- **Problem statement**: Rewrite the piece on Pickles and local councils from "I’m not suggesting" to "of members’ egos.", swapping "bloated" for "swollen".

- **Reading text**:
Another step towards the past or the USA?

“@TweetyHall: “The balance of power has shifted in your councils away from your officials to you” – @ericpickles to local councillor’s at #cca12”

I’ve lifted this from Twitter, not just because it’s yet another piece of Pickles tripe, but also because demonstrates the dangerous illusion that Pickles is selling to elected members – they can do the job with out the officers. We’ve seen this start with the scrapping of chief executive posts by some councils and the thinning out of senior management posts in many others.

I’m not suggesting that local government hasn’t become top heavy and bloated and that the taxpayer is being over-charged through their council tax to pay for this. However, much of this bloatation (I’ve just invented that word) was caused by the very same organisation now criticising it – central government. The blunt instrument being used to redress the balance, massive cuts in the central grant, is encouraging the culling of officers and the apparent inflation of members’ egos.

Unfortunately, this situation has been forced on local government and members will never have the remotest chance to grow in to their new roles ( if that was ever possible). This will probably play out just as things did in the 1980s, when councils such as Liverpool and it’s then leader Derek Hatton, gave Margaret Thatcher the excuse to centralise much of local government’s powers.

It’s difficult not to feel that when people look back in another 15 or 20 years, they won’t see this as just a repeat of previous local government history and that nothing will have changed. Of course the alternative is, that we have become America!

- **Listed entries**:
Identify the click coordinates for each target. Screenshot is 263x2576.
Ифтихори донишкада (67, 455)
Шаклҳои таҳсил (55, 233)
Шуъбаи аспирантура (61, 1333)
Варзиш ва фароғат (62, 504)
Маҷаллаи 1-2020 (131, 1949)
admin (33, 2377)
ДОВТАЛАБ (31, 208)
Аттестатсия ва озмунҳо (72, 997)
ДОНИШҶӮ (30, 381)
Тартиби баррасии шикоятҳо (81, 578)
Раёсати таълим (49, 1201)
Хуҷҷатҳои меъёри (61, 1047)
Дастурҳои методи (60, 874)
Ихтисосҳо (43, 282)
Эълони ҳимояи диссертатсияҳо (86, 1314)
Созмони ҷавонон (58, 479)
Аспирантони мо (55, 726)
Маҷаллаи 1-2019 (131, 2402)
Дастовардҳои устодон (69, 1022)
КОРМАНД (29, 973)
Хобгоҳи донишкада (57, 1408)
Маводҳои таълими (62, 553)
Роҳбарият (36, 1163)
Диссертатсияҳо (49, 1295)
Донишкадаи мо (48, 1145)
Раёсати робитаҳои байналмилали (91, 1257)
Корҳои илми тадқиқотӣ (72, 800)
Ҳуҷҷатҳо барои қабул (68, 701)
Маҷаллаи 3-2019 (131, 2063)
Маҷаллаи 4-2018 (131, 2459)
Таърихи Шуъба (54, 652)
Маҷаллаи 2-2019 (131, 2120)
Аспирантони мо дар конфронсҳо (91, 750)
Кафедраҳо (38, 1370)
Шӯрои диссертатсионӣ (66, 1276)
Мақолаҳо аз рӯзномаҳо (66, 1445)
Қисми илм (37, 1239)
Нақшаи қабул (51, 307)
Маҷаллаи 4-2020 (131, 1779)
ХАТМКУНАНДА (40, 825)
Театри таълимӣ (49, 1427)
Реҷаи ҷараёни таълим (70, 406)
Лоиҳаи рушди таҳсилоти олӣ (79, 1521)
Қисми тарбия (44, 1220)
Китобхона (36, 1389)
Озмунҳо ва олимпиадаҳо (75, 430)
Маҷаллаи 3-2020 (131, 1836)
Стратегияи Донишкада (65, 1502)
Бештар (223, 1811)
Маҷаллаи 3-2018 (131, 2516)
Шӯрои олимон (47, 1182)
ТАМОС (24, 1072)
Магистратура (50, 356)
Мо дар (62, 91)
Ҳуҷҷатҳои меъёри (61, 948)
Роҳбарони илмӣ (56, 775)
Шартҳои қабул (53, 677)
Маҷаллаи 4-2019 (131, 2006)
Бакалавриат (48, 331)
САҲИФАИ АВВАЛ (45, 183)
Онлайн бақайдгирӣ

- **Your solution**:
I’m not suggesting that local government hasn’t become top heavy and swollen and that the taxpayer is being over-charged through their council tax to pay for this. However, much of this bloatation (I’ve just invented that word) was caused by the very same organisation now criticising it – central government. The blunt instrument being used to redress the balance, massive cuts in the central grant, is encouraging the culling of officers and the apparent inflation of members’ egos.